## [Задания]
**a.** Выпишите из фрагмента текста все фамилии.
**b.** Что разрешили Достоевскому вместо свидания с братом, согласно фрагменту текста?

## [Фрагмент текста]
Шрифт:
Закладка:
…Шел десятый час утра. Кареты вернулись в крепость; приговоренные заняли свои прежние камеры. Вскоре вместе с Набоковым совершил обход доктор Окель, желая удостовериться, не произвела ли церемония на арестантов слишком потрясающее впечатление, могущее отразиться на здоровье. В рапорте коменданту крепости значилось: «Осмотрев арестантов сего числа, я нашел, что отставной поручик Достоевский имеет золотушные раны во рту, которые с давнего времени мною пользуются»97. Энгельсон рассказывал, как родственники осужденных кинулись к Набокову, потом к Орлову, пробовали просить императрицу, но все они боялись передать просьбу государю. Тогда в отчаянии снова обратились к коменданту крепости. «Наконец этот ворчун 1812 года, который за свирепой солдатской внешностью скрывал не вполне извращенное и полное благочестия сердце, решил осмелиться и, осенив себя крестным знамением, рискнул войти в кабинет царя. Он получил милостивое разрешение дать родителям проститься с детьми»98.
В тот день, однако, просивший о свидании с братом Достоевский получил отказ — ему разрешили только написать прощальное письмо. Он очень торопился — Mich-Mich мог услыхать про смертный приговор и не узнать о помиловании. «Из окон кареты, когда везли на Семеновский плац, я видел бездну народа; может быть, весть уже прошла и до тебя, и ты страдал за меня. Теперь тебе будет легче за меня».

## [Материал]
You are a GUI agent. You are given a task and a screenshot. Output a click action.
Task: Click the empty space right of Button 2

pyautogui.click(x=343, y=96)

## [Выполненные задания]
**a.** Набоков, Окель, Достоевский, Энгельсон, Орлов

**b.** Ему разрешили только написать прощальное письмо.